De Maigret e Poirot ao delegado Espinosa. Reverenciado, parodiado ou refutado, ele sempre está lá.

As estórias de Sherlock Holmes fundaram um gênero, estabelecendo as bases para uma das formas de narrativa mais envolventes já criadas.

Obviamente, houve antecessores, Dupin e Lecoq são citados (depreciativamente) pelo próprio Holmes, mas nenhum, antes ou depois, obteve o sucesso ou permeou a imaginação dos leitores como o excêntrico morador da 221B, Baker Street, tornando-se um dos maiores fenômenos culturais já vistos.

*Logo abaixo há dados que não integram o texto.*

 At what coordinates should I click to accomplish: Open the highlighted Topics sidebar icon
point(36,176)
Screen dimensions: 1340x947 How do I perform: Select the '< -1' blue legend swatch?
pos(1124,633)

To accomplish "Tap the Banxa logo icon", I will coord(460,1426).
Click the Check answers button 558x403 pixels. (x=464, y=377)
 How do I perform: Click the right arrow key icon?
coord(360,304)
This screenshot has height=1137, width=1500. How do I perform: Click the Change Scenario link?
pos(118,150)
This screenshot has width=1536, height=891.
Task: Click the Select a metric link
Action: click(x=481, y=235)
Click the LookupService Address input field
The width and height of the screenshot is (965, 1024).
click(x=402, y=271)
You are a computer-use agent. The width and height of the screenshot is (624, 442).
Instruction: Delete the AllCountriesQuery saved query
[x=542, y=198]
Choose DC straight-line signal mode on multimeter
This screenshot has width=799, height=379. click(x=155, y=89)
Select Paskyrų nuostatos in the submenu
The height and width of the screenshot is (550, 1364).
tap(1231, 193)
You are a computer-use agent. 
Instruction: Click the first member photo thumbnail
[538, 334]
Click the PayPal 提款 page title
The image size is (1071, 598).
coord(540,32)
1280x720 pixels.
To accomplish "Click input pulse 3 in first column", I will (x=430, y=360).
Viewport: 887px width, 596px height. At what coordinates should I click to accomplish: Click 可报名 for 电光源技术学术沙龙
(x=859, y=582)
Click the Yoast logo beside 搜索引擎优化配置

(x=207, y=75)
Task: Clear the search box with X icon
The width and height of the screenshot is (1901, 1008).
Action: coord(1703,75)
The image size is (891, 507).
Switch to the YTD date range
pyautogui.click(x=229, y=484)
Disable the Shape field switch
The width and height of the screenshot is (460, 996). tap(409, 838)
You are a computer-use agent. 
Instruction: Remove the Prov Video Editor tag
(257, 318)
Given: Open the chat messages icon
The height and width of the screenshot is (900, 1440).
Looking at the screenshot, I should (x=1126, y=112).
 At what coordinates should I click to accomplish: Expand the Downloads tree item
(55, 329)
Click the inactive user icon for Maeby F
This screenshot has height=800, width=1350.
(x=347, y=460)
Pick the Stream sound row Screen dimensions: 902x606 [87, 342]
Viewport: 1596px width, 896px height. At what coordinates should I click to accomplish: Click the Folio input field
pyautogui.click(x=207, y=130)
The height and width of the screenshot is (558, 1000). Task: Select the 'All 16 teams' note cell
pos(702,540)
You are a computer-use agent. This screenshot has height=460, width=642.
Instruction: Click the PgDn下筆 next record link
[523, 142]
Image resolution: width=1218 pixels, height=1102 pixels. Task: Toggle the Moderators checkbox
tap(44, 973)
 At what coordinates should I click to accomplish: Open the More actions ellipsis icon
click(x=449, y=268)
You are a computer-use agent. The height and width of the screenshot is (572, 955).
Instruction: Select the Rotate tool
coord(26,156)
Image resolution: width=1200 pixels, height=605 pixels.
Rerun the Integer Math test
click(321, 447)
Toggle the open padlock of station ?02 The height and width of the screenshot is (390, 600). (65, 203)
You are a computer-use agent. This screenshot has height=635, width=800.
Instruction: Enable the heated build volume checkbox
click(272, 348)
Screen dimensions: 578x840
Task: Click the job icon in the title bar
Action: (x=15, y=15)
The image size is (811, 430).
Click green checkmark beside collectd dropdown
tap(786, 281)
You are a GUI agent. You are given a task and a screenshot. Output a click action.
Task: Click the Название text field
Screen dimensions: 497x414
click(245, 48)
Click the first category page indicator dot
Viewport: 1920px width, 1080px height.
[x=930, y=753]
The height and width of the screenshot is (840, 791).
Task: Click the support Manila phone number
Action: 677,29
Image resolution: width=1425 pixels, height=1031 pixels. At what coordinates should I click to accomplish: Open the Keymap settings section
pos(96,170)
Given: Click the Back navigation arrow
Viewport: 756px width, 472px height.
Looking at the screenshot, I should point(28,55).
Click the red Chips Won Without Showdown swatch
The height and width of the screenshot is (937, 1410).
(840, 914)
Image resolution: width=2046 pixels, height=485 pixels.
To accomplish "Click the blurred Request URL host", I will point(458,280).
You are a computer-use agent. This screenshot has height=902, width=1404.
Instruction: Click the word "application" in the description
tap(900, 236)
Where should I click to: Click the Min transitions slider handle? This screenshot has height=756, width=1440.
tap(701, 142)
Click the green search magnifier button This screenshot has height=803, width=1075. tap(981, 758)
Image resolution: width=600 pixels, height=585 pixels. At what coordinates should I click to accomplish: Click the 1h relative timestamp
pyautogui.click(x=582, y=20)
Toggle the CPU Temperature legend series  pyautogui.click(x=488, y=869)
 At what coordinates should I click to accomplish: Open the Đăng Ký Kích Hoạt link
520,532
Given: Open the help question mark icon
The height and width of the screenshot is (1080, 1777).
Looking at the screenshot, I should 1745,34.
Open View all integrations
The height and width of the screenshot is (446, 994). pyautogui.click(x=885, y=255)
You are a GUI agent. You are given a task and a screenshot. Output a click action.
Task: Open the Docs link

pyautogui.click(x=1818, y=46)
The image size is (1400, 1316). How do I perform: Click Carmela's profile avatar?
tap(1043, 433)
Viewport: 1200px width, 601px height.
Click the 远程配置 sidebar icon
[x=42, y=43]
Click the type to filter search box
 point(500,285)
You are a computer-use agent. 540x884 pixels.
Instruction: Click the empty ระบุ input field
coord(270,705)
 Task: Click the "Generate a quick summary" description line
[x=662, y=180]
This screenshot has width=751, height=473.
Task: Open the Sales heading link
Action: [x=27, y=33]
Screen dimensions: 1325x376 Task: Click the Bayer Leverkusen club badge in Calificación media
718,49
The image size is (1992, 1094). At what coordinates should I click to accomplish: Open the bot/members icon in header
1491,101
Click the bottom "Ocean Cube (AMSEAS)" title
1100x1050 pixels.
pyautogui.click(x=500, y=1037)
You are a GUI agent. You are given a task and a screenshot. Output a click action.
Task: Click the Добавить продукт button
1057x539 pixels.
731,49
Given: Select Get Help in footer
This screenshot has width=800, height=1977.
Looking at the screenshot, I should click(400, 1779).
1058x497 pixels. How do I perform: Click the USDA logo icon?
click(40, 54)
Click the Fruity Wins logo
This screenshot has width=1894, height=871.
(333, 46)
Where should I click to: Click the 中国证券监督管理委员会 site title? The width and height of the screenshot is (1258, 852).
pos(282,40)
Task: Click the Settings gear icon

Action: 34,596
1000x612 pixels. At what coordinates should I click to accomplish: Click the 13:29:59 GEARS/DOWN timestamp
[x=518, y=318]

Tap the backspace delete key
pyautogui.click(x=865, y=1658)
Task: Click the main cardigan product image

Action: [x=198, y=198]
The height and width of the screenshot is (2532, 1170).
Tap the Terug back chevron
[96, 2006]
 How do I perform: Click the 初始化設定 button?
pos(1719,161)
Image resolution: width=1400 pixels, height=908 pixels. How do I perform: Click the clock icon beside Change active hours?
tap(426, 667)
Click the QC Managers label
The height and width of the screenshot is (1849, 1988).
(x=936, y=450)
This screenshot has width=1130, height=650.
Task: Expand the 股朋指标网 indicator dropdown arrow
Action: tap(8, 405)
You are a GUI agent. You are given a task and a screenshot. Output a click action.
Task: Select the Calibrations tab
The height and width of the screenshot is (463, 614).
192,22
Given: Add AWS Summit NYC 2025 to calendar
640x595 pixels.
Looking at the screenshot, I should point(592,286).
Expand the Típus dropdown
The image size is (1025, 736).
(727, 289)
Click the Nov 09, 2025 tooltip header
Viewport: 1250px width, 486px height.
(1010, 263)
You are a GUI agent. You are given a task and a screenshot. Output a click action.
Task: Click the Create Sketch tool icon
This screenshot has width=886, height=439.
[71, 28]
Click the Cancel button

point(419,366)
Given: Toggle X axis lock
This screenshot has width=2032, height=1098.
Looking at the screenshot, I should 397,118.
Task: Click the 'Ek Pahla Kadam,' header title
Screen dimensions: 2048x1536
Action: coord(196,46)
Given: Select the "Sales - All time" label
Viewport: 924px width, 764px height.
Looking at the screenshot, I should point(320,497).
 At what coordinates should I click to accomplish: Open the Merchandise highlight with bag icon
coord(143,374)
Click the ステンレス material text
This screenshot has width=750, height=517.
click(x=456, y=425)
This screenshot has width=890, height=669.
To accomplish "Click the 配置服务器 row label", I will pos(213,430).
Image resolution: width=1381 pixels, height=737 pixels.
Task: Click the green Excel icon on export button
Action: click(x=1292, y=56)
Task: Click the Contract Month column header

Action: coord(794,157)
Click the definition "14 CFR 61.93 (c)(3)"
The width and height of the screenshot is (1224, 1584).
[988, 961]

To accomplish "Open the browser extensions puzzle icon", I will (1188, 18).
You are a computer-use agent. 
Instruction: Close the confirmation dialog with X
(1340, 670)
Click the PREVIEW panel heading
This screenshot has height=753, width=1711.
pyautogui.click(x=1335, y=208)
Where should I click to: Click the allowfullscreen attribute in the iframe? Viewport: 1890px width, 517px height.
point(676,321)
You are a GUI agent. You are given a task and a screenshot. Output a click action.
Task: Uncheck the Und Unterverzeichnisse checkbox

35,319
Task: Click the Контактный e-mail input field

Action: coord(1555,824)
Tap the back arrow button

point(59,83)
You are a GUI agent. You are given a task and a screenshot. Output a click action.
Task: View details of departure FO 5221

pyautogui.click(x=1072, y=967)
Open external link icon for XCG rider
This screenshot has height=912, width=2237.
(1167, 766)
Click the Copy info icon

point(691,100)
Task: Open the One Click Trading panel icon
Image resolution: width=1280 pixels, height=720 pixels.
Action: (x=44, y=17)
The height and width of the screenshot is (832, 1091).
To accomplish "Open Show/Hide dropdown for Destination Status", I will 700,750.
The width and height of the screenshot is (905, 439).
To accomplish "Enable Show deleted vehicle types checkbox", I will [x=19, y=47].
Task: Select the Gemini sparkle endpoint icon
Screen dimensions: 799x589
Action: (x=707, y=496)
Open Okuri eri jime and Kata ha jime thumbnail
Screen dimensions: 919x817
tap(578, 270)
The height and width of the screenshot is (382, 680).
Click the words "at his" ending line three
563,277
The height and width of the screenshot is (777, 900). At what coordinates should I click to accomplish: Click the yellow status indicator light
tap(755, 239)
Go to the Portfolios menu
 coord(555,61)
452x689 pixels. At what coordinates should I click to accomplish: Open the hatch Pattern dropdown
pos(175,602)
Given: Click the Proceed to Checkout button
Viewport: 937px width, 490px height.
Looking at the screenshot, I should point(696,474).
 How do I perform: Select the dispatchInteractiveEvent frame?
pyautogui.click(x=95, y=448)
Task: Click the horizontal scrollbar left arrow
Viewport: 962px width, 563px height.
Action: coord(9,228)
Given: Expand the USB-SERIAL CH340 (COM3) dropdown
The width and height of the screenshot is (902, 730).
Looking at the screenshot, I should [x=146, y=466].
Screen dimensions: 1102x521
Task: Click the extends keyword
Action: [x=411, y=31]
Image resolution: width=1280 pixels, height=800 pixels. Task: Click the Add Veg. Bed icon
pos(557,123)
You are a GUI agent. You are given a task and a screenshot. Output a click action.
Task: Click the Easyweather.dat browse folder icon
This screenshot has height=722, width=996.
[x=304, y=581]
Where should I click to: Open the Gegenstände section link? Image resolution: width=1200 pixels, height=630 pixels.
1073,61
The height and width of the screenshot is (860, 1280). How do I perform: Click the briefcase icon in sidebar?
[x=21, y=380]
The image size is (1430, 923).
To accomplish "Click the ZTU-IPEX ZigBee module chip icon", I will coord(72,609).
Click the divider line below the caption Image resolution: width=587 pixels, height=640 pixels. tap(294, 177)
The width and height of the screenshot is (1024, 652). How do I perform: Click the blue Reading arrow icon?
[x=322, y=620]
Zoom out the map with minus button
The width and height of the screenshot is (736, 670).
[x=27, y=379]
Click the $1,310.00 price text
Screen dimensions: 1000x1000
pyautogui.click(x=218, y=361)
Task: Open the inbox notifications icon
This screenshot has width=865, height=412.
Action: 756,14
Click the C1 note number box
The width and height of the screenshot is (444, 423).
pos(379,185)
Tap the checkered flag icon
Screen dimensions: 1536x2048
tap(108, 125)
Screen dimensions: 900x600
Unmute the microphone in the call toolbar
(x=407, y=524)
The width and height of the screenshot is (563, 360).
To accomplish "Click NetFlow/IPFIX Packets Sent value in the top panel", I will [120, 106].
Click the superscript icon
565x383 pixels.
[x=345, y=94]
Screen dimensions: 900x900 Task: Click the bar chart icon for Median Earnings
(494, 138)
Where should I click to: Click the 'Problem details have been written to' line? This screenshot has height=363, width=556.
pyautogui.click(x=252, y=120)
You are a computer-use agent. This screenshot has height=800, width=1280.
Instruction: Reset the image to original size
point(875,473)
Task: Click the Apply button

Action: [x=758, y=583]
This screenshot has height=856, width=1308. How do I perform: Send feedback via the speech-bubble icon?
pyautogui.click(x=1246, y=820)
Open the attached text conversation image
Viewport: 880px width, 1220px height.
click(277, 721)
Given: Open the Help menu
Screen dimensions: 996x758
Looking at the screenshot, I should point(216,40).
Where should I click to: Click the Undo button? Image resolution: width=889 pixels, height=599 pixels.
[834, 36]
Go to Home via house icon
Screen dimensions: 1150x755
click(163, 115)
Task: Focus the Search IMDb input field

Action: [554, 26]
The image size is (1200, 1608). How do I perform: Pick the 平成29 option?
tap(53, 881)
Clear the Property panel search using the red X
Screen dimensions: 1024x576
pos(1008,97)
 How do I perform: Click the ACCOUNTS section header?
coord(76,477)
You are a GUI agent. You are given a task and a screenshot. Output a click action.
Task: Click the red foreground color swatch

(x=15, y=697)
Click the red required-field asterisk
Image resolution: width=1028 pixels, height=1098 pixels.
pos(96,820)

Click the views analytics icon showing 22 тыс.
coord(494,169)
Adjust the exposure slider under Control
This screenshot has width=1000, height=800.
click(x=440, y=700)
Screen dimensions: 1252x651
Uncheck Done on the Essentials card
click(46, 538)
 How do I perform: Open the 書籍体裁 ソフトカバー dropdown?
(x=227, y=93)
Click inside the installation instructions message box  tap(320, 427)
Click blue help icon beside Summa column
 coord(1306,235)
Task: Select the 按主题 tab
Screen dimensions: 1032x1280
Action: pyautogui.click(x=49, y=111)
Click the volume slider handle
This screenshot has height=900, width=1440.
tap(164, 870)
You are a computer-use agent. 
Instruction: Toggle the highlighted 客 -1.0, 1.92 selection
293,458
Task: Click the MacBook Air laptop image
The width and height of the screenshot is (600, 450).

Arthur Conan Doyle foi um autor prolífico, escrevendo sobre diversos temas e personagens, mas Sherlock Holmes e suas estórias foram seu maior feito, criando, de forma genial, personagens e tramas lendárias ao longo de quatro romances e cinco livros de contos.

E se Sherlock Holmes é o começo de tudo, Um Estudo em Vermelho é o começo de Sherlock Holmes. Aqui são mostradas as características da extravagante personalidade do detetive consultor, a sua ciência da dedução e as bases da relação entre Holmes e Watson, definidora da estrutura de suas estórias e um dos pilares de seu sucesso.

Bem-vindo ao início de um mundo extraordinário.